The man who placed it there seems hopeful it will buy peace. But the young man called Riyad shakes his head. He has come for much more — Tk1 crore — and, according to a confession now roiling Dhaka’s political circles, he claims to have come on orders from one of the most controversial men in the interim government: Adviser Asif Mahmud Shojib Bhuyain.
A Raid Before Dawn
The drama, according to the confession, began hours earlier, before sunrise. Jane Alam Apu, once the joint convener of the Bangladesh Democratic Students’ Union (BDSU) before his expulsion, says a crowd of 30 to 40 student activists arrived with police at the Gulshan apartment around 5 a.m., looking for Shammi Ahmed.
They did not find her. But Apu says her belongings — a phone, headphones, shoes, and a vanity bag — suggested she had been there.
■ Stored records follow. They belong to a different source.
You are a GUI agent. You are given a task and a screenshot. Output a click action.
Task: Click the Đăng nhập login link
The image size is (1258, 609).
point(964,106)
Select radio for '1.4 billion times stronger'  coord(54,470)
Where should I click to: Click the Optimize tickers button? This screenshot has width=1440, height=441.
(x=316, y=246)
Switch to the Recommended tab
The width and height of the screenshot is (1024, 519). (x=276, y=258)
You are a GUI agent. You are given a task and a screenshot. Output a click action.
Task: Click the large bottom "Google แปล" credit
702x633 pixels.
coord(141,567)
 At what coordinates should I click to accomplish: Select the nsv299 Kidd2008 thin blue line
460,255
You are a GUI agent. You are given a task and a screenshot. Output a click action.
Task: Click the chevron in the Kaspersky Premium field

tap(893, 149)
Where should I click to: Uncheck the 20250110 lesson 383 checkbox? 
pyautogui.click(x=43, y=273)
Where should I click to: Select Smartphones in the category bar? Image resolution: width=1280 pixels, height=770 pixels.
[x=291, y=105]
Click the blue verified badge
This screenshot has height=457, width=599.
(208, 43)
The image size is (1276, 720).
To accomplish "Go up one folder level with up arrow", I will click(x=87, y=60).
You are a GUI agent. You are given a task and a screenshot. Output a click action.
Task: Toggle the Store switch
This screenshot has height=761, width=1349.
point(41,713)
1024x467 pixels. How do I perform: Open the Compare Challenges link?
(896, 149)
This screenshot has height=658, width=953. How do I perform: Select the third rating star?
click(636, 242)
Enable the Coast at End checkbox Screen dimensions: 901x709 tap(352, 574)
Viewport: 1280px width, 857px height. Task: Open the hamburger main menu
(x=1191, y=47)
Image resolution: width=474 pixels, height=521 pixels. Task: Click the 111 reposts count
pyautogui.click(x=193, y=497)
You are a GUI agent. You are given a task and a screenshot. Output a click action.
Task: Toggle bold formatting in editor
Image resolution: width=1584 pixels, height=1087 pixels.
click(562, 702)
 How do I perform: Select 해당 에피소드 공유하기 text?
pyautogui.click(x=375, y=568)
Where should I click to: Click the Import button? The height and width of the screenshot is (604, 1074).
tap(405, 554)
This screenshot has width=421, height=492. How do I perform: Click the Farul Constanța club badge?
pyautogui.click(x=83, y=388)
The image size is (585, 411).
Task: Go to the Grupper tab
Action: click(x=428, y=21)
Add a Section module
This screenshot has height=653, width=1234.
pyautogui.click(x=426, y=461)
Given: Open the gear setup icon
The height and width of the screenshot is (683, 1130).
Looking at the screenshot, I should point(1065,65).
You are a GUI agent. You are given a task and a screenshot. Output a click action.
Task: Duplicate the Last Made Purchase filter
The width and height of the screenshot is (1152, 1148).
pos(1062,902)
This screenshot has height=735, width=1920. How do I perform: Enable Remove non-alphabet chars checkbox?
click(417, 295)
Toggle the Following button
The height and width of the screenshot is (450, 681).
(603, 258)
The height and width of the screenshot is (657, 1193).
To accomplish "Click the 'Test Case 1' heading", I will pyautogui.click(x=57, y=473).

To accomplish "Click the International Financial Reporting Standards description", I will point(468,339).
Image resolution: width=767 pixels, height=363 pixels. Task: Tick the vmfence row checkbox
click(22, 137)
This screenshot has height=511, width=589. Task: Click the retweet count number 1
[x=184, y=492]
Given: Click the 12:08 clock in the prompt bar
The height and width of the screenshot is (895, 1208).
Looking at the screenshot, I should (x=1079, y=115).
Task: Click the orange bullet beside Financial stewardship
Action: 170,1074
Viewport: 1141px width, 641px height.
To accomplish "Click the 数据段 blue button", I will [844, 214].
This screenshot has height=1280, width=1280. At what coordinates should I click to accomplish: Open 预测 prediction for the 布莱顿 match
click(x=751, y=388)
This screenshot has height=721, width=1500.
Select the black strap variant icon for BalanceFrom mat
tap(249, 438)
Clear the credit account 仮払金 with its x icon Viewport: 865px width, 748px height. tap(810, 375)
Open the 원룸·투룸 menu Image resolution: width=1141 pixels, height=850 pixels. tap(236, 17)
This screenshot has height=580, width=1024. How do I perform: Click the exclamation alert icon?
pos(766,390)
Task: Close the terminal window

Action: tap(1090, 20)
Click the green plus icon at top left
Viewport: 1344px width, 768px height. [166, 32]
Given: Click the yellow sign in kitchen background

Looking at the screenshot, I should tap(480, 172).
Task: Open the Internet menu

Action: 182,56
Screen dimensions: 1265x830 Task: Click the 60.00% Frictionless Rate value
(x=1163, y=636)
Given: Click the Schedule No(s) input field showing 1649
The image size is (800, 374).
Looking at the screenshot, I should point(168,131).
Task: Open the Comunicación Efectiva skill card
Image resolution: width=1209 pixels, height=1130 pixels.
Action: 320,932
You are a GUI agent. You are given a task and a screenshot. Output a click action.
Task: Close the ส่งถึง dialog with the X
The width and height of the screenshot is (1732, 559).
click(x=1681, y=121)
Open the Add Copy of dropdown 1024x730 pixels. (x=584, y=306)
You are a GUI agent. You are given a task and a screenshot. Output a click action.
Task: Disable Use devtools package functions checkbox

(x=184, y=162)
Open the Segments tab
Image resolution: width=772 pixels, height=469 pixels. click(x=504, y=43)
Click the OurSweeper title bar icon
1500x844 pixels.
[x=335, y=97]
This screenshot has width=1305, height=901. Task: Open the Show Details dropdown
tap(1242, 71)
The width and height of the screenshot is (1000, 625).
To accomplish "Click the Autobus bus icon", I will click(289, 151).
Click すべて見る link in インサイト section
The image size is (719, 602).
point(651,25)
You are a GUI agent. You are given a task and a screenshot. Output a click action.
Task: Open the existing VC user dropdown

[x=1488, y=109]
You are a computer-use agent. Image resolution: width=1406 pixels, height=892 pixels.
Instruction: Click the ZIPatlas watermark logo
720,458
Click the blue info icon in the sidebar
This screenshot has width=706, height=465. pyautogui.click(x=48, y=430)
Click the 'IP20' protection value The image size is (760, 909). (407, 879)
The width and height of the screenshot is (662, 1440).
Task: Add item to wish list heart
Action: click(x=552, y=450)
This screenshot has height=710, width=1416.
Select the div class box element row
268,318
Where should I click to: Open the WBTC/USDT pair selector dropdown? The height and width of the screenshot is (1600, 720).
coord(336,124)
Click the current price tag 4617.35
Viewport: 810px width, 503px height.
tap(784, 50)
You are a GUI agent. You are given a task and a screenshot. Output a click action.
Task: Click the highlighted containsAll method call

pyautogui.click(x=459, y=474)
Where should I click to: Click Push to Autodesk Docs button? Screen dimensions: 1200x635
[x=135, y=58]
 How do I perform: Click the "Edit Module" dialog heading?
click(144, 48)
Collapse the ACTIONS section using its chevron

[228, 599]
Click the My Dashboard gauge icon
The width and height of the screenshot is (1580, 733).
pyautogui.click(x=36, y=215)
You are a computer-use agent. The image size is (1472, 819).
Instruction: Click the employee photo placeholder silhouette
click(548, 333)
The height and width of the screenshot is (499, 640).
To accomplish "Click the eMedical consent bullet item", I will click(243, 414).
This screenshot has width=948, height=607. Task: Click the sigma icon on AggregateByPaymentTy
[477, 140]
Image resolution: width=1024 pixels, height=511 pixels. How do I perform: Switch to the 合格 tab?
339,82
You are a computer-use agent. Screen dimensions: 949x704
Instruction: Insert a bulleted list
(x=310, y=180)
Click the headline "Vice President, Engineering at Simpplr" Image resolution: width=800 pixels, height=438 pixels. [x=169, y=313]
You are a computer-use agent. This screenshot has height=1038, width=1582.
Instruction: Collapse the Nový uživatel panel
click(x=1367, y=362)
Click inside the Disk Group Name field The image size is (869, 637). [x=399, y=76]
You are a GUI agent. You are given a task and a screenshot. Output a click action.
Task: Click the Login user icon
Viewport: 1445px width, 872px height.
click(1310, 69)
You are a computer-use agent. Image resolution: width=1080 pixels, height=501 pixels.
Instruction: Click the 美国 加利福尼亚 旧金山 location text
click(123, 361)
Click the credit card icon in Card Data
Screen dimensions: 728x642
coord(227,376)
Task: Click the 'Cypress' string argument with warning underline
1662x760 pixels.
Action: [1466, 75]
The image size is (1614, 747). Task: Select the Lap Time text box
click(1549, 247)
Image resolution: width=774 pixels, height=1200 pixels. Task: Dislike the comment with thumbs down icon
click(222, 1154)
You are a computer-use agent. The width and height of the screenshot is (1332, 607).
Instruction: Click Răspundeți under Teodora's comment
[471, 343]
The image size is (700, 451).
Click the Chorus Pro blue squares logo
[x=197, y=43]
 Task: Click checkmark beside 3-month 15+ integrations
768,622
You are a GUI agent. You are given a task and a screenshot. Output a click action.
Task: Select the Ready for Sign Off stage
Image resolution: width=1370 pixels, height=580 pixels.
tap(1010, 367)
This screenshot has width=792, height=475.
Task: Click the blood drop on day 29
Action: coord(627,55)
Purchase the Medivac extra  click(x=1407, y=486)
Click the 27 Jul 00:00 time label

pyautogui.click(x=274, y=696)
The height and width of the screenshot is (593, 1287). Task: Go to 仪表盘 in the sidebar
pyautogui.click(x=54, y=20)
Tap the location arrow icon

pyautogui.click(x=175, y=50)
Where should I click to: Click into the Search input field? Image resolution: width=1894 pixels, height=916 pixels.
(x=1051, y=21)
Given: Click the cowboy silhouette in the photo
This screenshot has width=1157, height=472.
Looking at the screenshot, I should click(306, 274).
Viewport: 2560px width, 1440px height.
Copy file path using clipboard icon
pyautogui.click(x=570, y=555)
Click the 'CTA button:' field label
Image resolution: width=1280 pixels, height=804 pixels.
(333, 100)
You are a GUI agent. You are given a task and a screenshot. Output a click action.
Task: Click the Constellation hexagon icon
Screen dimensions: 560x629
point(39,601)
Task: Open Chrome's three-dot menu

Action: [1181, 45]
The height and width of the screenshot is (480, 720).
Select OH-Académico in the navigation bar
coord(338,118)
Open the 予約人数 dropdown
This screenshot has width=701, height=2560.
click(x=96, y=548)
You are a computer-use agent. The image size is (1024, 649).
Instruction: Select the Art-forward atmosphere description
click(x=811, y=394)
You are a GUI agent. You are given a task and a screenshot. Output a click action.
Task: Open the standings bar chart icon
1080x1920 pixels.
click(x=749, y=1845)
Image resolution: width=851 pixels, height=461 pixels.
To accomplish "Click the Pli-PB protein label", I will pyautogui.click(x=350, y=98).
That morning, at around 4:10 a.m., he says he met Adviser Mahmud near the Westin hotel in Gulshan 2. Mahmud, masked and riding a CF Moto motorcycle, allegedly set the plan in motion.
The Demand Inside the Flat
By midmorning, Apu and Riyad were at Abu Zafar’s door. Inside, Riyad made the demand: Tk1 crore. The reason, he claimed, was that the students had saved the couple from arrest and public disgrace.
The CCTV footage shows the initial offer — Tk5 lakh in cash — being pushed aside. After tense bargaining, the demand was lowered to Tk50 lakh. A call was made, and a courier arrived with a black bag holding Tk10 lakh, which Apu says he placed in his backpack. Riyad told Abu Zafar they would return for the rest in two days.
Cash, Motorcycles, and Blackmail
The next day, Riyad took Apu to a Yamaha showroom in Mohakhali, handing him Tk3 lakh to buy a motorcycle. Apu used his own national ID for the purchase — a move he now calls a mistake, claiming Riyad later used it to threaten him.
When they returned to the Gulshan flat on July 19 to collect more money, they found no one home. On July 26, Riyad was arrested along with four other students; Apu says he narrowly avoided the same fate.
Allegations of Political Protection
In his 35-minute video, recorded while in hiding and now circulating widely online, Apu alleges that senior leaders of the National Citizen Party (NCP) — including Abdul Hannan Masud and NCP Convener Nahid Islam — shielded Riyad and other student enforcers.
These figures, Apu claims, capitalized on last year’s July–August protest movement to secure advisory posts in the interim government, turning the street mobilizations into lucrative political power.
A Public Apology, But No Arrests at the Top
“I am not an extortionist,” Apu says in the recording. He points to his inability to pay a Tk60,000 semester fee and the need to borrow from his wife for political travel as proof. He apologizes “to the people of Bangladesh” and pledges to face the legal process.
But while Riyad and lower-level associates have been detained, Adviser Mahmud — the man Apu says orchestrated the scheme — remains untouched, continuing to operate at the heart of the interim administration.
The case has stirred public anger and renewed questions about whether Bangladesh’s protest-born interim government has merely replaced one set of political patrons with another. For now, the grainy CCTV image of a cash-laden table in Gulshan remains a stark reminder of how power, politics, and impunity can intersect in the shadows of Dhaka’s elite.